In early July, I was concerned enough about the antics of Nancy Pelosi, Barack Obama, and Harry Reid that I coined the term “POR economy” to describe what they were creating with their anti-oil, high-tax agenda.
The tax-happy, Big Oil-punishing trio seemed to believe that a poor third-quarter economy would enhance their chances of winning the presidency and larger Congressional and Senate majorities. They appeared to be in a position to make it happen.
Their energy intransigence, the prospect of automatic tax increases as the Bush tax cuts expired, and potential further increases under a President Obama led me to observe that:
Businesses and investors are responding to their [Pelosi, Obama, and Reid’s] total lack of seriousness by battening down the hatches and preparing for the worst.
Three things have occurred since then to greatly reduce the chances that the economy will move into negative territory in the third quarter:
- President Bush and House Republicans have awoken from their slumber and gained the upper hand in the energy debate.
- Previously lukewarm John McCain has come out clearly for expanded drilling.
- Obama has performed poorly on the campaign trail, culminating with last Saturday’s disaster at Rick Warren’s church. Obama’s position “is more vulnerable than at any point since the primaries concluded.”
As a result, the palpable near-panic businesses and investors were exhibiting in early July has largely subsided.
The biggest factor in their improved outlook has been oil’s price retreat of over 20% from its all-time high of $147. [Update: in the two days since this column was written, oil prices have headed upward again, primarily because of the Russia-Georgia situation.] Although consumption has fallen, the bigger influences have clearly been President Bush’s executive order allowing offshore drilling in parts of Alaska and the tide turning towards the GOP in the Outer Continental Shelf drilling debate. These two developments have shown that the mere prospect of increased supply can bring down current prices, making it obvious that actual increases in supply, even if nominal at first, will bring them down even more.
Don’t get me wrong. This economy still isn’t, and shouldn’t be, impressing anyone. If it replicates the second quarter’s current sub-2% growth performance (pending revisions), that will be nice, given how things looked just a short time ago. But it remains unacceptable.
We have seen seven straight months of seasonally adjusted job losses. The housing and mortgage markets remain in the doldrums. The July Consumer Price Index and Producer Price Index reports released this past week indicate that inflation looms as a serious potential problem, possibly forcing Fed Chairman Ben Bernanke to raise interest rates at a very bad time.
Things are not going well. But the election questions are:
- First, is the economy bad enough — or perceived that way — to affect the election? Because of its unacceptable current condition, combined with years of relentless negativity by traditional media even when times were good, the answer is “yes.”
- Second, who will get pinned with the blame?
Normally the answer to the second question would be easy.
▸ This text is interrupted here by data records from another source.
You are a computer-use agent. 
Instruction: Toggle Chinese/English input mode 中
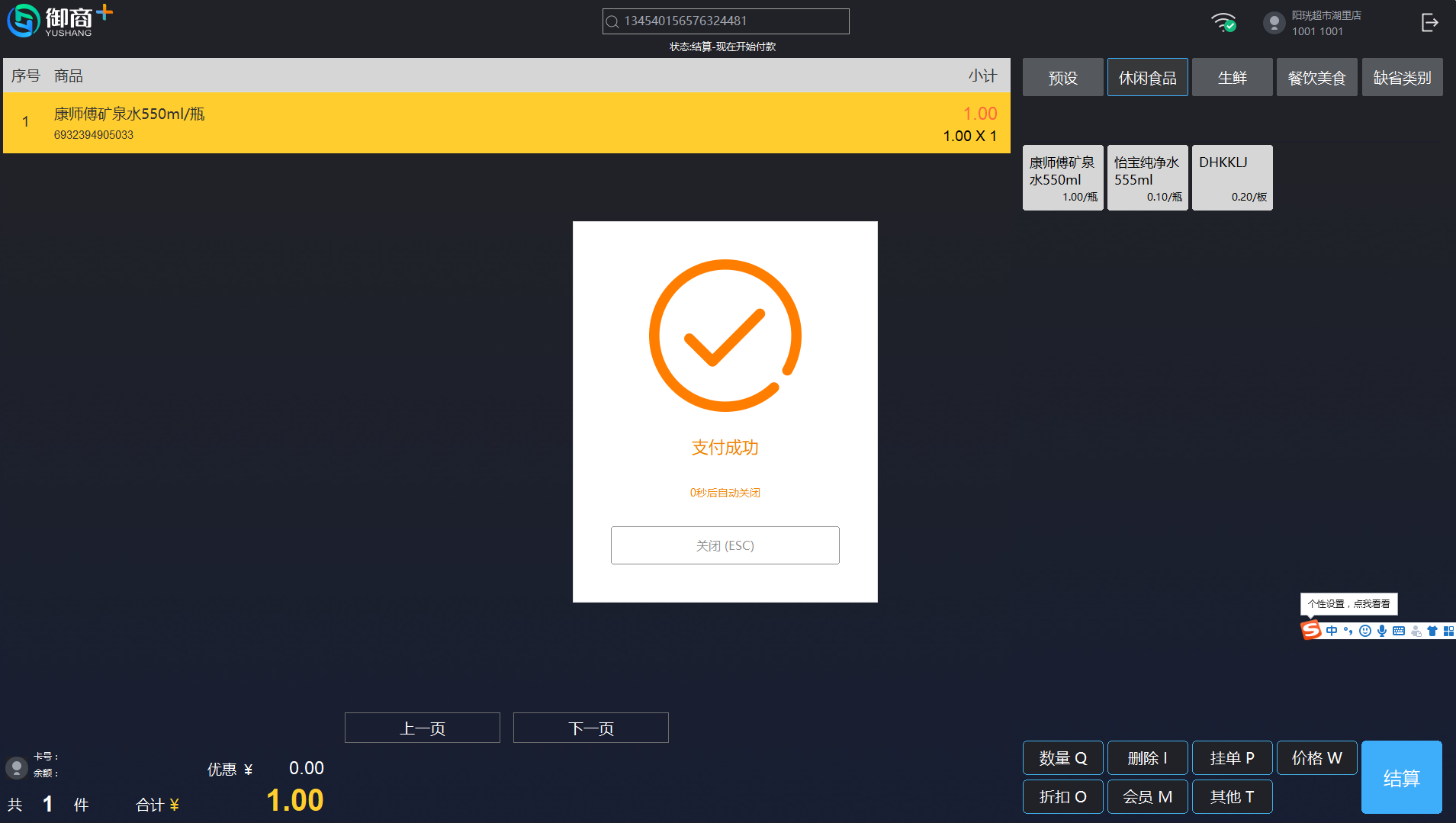(1332, 631)
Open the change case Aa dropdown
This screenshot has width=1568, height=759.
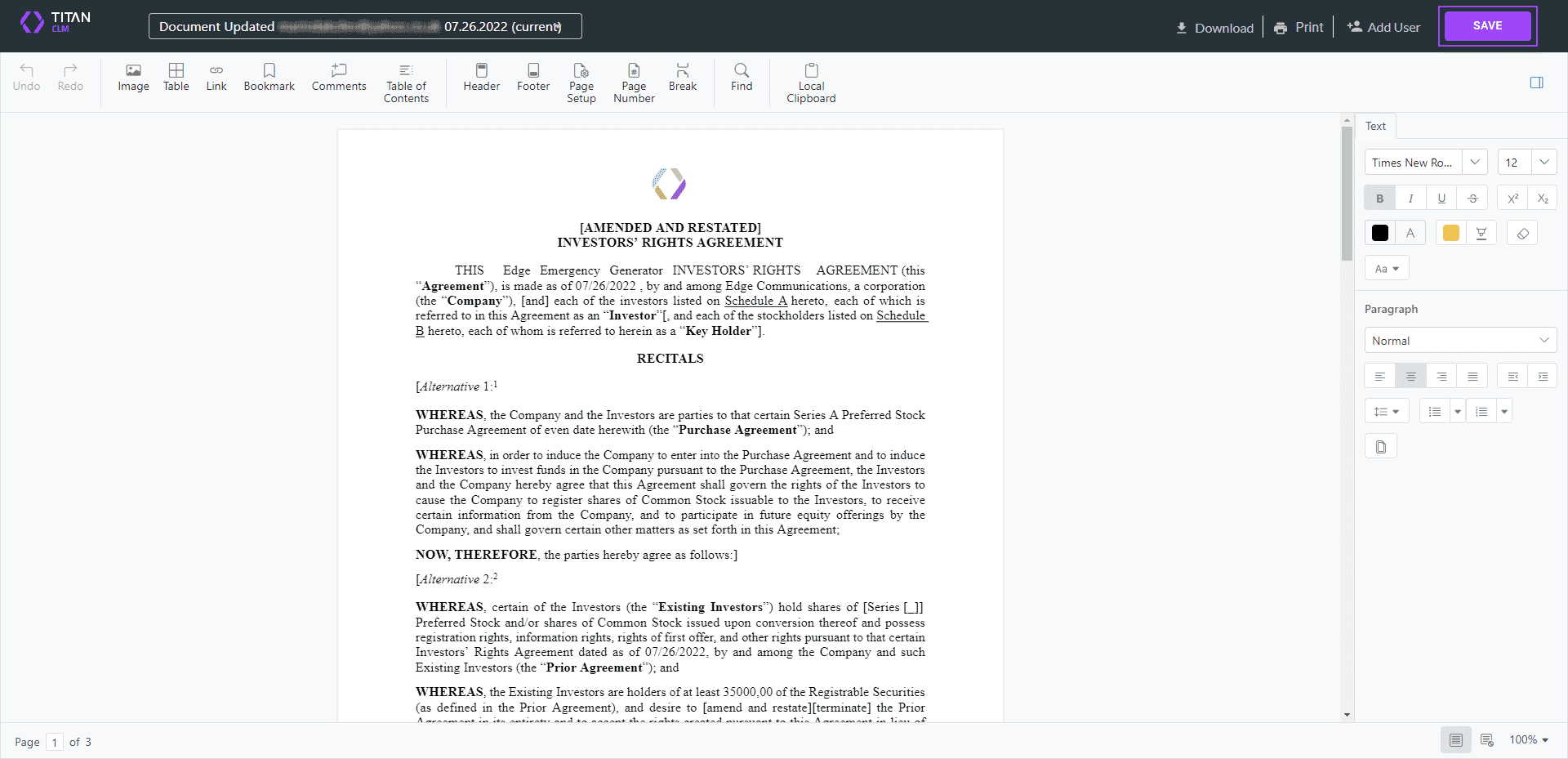point(1386,267)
If it’s bad, or perceived as such, it must be the fault of the party holding the White House, and that party’s presidential candidate is in deep trouble.
But I don’t see that being the case this November, for four reasons.
First, Pelosi, Obama, Reid, and the Democratic Party are on the side of energy obstruction, while the Republicans and McCain are pushing the drill-now, do-it-all alternative that is clearly what people prefer.
Second, the moratorium on most offshore drilling, which expires on September 30, is something that must be voted on every year. Pelosi, Obama, and Reid continue to act as if they’ll be able to extend it. The markets doubt it. The harder Pelosi et al. try, the more visible their failure will be. If they push too hard, they will be courting electoral suicide. The lose-lose problem is that a back-off will then give the GOP bragging rights.
Third, the large states with the worst economies (Michigan, Obama’s Illinois, and Ohio) happen to have Democratic governors, and another (California) might as well have one. I don’t recall a period of economic sluggishness where four states performed so poorly while the rest of the country for the most part held its own.
Finally, no presidential candidate, at least in my lifetime, has called for massive tax increases in a difficult economy. Barack Obama has. His tax proposals are playing so poorly that he’s pulling back from some of his most extreme positions. One example: his idea to apply “the payroll tax” of 12.4% to all income over $250,000 (6.2% employee, 6.2% employer) has morphed into a “well, it might be okay if it’s 2% to 4%.”
But it’s too late. Everyone knows that it’s tax increases Obama wants, and if he becomes president, it’s tax increases we will get, regardless of their effect on the economy. He has turned what should have been an electoral advantage into a handicap. His vulnerability is quite understandable.